### Document passage:
________________________
When 2021 makes its merciful exit, we’ll also be waving goodbye to the ongoing spasm of cultural nostalgia about the music of 1971.
There’s apparently still lots to say about the creativity that happened 50 years ago; it’s late December and many (many!) of the significant works released that year have not been properly recognized with “50th Anniversary” essays from blustery music critics and worshipful cultural commentators.
Here’s one: Fela’s London Scene, the third album from Nigerian Afro-Beat pioneer Fela Kuti.
It’s a foundational document in the Fela discogrphy, the first studio record to fully immortalize the ingratiating hookcraft, improvisational agility and tightly coiled rhythms that made Afrobeat such a magnetic force in the 1970s. After this, Fela and his band Africa 70 – which is not fully represented here because EMI wouldn’t fly the entire crew to the UK – would further refine the groove. But its essence, in particular its crucial linkage between sauntering James Brown soul and lilting West African syncopation, is in place.
________________________
### Data extract:
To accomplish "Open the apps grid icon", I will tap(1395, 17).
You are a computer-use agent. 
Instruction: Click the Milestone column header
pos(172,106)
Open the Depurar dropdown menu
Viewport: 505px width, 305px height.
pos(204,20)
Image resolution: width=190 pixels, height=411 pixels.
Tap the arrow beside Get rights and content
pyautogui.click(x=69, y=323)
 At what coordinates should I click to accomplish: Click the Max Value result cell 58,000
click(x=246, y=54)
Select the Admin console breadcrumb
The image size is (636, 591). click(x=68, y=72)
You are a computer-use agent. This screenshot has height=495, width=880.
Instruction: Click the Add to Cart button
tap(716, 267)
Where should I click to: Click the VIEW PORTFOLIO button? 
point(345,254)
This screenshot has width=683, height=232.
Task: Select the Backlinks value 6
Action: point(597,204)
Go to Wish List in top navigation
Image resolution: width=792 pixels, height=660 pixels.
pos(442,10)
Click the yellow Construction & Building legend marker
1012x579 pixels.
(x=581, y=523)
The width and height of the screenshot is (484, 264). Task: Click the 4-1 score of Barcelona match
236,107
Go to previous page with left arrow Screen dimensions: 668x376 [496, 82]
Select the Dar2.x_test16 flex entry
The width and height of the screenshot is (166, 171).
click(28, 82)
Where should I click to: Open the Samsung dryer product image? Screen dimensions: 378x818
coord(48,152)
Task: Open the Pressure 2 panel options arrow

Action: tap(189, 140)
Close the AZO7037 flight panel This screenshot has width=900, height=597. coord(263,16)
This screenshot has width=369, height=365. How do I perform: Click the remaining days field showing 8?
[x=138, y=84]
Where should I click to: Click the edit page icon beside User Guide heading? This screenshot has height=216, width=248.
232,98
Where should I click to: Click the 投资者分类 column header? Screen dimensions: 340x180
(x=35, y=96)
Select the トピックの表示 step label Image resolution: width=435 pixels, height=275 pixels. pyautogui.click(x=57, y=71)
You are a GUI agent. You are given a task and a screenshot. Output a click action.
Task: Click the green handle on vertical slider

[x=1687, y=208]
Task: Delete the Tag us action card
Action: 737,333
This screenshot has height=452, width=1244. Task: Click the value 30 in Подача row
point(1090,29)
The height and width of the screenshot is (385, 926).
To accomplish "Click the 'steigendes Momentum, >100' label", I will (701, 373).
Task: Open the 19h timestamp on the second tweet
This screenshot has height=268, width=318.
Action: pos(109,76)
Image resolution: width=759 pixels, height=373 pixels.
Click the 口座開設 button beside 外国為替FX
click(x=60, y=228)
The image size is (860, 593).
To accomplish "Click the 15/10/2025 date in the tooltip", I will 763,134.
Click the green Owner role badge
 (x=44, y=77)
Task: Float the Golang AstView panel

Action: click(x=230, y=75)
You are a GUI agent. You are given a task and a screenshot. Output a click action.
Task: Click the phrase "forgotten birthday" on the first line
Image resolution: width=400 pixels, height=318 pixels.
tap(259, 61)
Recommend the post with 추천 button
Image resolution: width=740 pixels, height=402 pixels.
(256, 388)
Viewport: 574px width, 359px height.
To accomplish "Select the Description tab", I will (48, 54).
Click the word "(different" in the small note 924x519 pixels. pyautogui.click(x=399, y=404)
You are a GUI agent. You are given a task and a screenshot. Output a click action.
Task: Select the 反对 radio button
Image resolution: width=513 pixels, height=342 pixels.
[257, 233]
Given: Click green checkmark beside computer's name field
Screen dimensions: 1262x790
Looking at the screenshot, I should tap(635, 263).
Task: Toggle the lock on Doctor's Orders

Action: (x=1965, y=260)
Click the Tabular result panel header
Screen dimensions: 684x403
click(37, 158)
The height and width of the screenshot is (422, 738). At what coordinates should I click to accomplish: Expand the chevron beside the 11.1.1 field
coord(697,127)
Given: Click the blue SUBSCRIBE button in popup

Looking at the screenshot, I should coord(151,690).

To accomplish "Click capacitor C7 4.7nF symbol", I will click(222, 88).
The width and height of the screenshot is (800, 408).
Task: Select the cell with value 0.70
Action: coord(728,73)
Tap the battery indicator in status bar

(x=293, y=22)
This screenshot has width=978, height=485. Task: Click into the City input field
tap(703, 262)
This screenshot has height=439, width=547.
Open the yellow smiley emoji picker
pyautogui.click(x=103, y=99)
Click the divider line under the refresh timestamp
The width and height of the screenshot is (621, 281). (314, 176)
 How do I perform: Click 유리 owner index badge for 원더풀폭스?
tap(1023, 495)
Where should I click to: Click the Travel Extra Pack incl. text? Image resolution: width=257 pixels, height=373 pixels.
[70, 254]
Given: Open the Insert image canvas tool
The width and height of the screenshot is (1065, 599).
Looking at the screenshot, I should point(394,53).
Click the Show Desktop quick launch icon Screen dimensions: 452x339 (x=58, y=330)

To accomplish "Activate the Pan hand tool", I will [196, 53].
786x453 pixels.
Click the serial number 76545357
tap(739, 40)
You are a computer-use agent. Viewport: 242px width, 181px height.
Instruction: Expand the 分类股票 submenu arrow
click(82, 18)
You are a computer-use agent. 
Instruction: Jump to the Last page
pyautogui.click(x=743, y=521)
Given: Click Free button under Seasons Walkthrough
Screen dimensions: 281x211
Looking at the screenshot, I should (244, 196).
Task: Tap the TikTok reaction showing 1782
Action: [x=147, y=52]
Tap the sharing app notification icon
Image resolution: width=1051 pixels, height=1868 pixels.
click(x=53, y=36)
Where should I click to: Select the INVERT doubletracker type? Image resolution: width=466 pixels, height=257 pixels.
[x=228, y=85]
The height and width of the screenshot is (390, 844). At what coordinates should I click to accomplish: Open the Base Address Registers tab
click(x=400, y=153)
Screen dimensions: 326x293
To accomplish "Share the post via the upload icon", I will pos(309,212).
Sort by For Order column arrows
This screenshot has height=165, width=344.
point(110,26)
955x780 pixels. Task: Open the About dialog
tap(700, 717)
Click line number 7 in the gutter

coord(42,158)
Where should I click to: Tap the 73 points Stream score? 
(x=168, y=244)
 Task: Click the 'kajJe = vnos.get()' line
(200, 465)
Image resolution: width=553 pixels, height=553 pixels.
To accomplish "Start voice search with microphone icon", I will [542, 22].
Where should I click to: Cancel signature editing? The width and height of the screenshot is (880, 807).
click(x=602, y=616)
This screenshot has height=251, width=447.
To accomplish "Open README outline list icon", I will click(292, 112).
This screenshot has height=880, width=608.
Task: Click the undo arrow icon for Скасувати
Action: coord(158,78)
________________________
### Exercise instructions:
From the passage on Fela's London Scene, copy out the part that opens with the words containing "There’s apparently still" and closes with "pioneer Fela Kuti.". The listing has no connection to the passage on Fela's London Scene.

### Response area:
There’s apparently still lots to say about the creativity that happened 50 years ago; it’s late December and many (many!) of the significant works released that year have not been properly recognized with “50th Anniversary” essays from blustery music critics and worshipful cultural commentators.
Here’s one: Fela’s London Scene, the third album from Nigerian Afro-Beat pioneer Fela Kuti.